Blima Marcus, an inconspicuous nurse, wife and mother living on a tree-lined street in the ultra-Orthodox enclave of Borough Park, never expected to be hounded by journalists, TV crews and public health officials.
But when an outbreak of measles, concentrated in ultra-Orthodox Jewish communities, led New York City officials to declare a public health emergency in April, Marcus stepped forward to battle the rapidly spreading misinformation within her community.
“I’m proactive,” she said matter-of-factly, explaining how she became the force holding together a tightly choreographed resistance to the “anti-vaxx” movement within the ultra-Orthodox community. “If something seems wrong, I’m compelled to do something about it.”
That “something” includes convening a national task force of Orthodox Jewish nurses to re-educate community members about vaccines; publishing 10,000 copies of a 40-page informational booklet combating a similar booklet disseminated by anti-vaxxer groups (a second printing of an expanded booklet is currently in the works); and schooling New York City public health officials and members of the national Center for Disease Control and Prevention around her dining room table on culturally sensitive ways to reach the ultra-Orthodox community.

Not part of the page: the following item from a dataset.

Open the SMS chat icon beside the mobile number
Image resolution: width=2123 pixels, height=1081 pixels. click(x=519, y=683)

And that’s all in her “free” time. Marcus is also a nurse practitioner at Memorial Sloan Kettering Cancer Center and an adjunct professor at Hunter-Bellevue School of Nursing.

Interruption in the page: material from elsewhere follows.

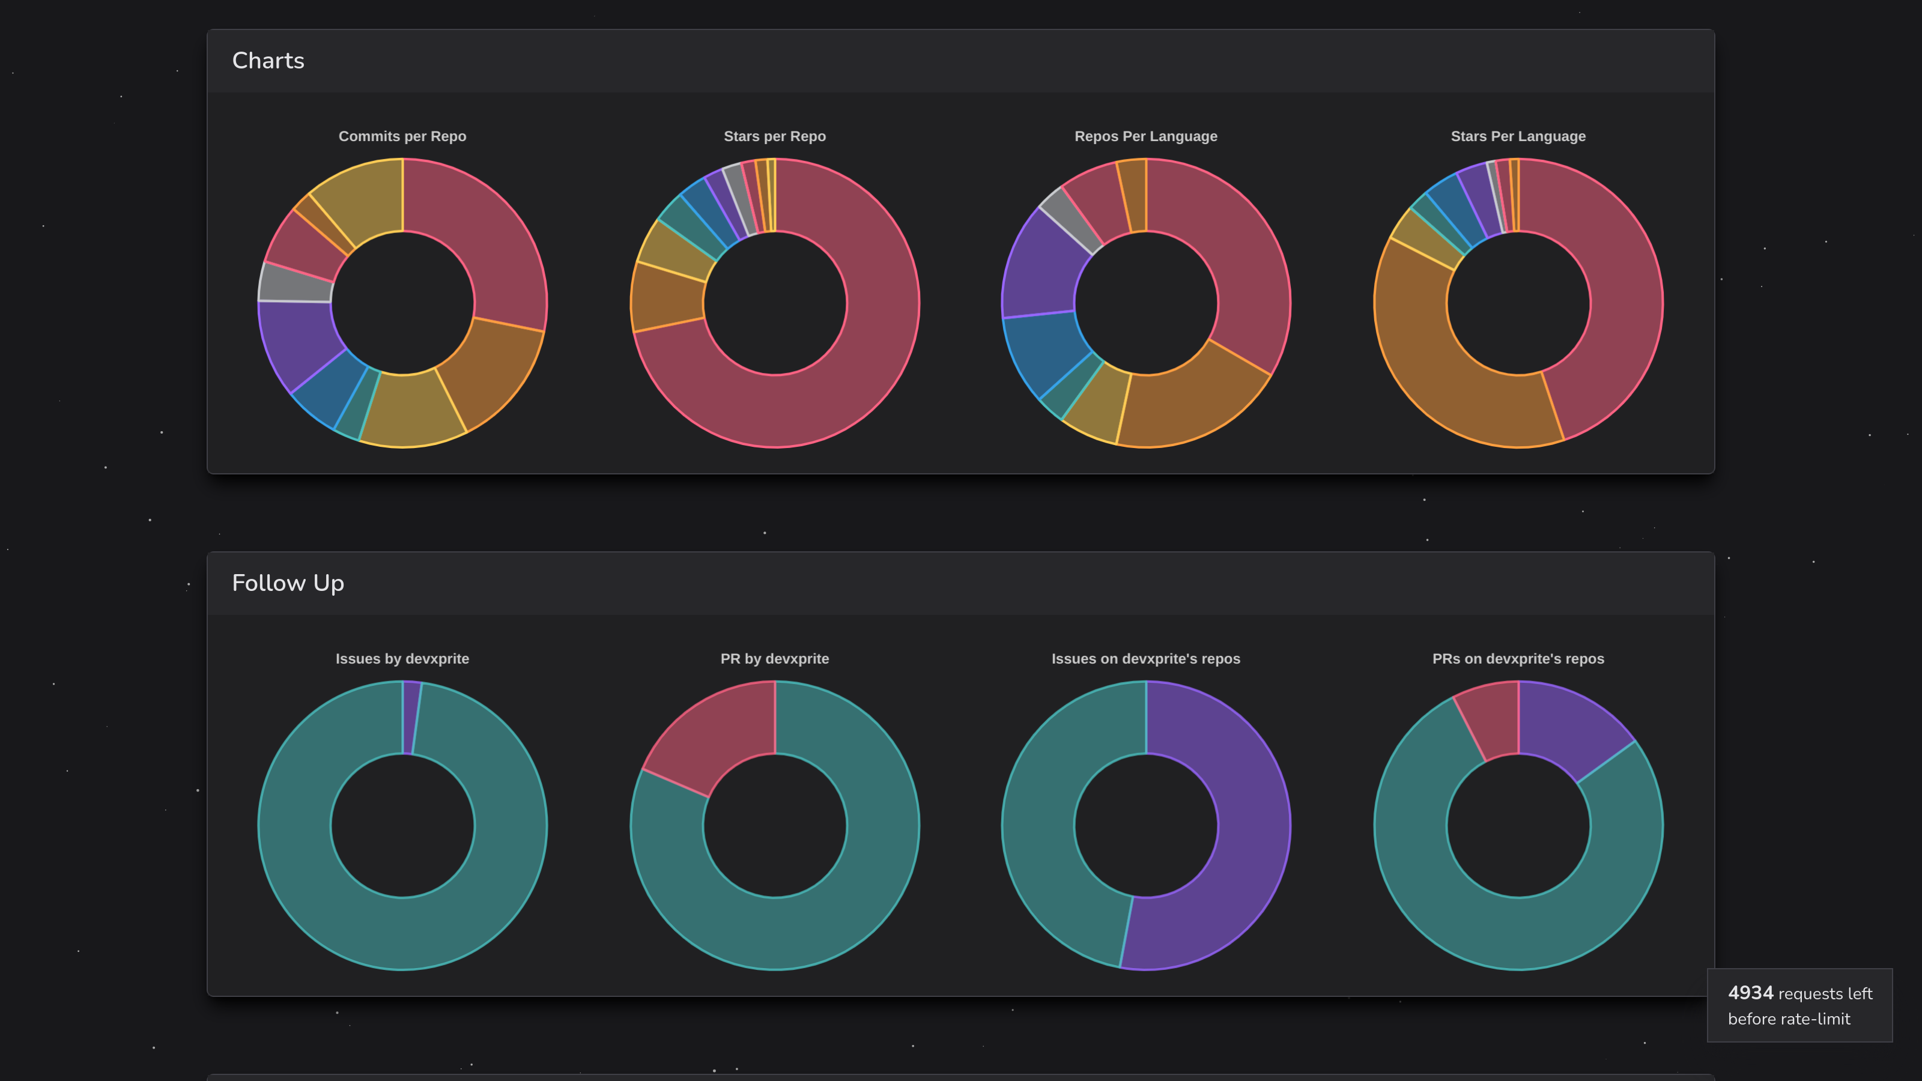Click the Charts section heading
1922x1081 pixels.
click(268, 60)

“My goal is to educate our community with proper information so well-meaning parents can make proper health choices,” said Marcus, speaking to me calmly in her living room as her three-year-old son bobbed around and her cell phone buzzed every few moments. She checked her phone only once as we spoke — “So sorry,” she said, “I just got a WhatsApp update that there’s another measles party going on down the block.” (At “measles parties,” parents intentionally expose unvaccinated children to the virus.)
How does she stay positive?
“It’s hard,” she said. “It’s disheartening to see the way anti-vaxxers have preyed upon our community’s fears and vulnerabilities. But we have to remember that parents are not the culprits. Approaching the issue with facts, sensitivity, empathy and kindness — that’s the only real remedy.”
Avid reader: When she has time, Marcus likes curling up with a good novel. She is a particular fan of author Herman Wouk.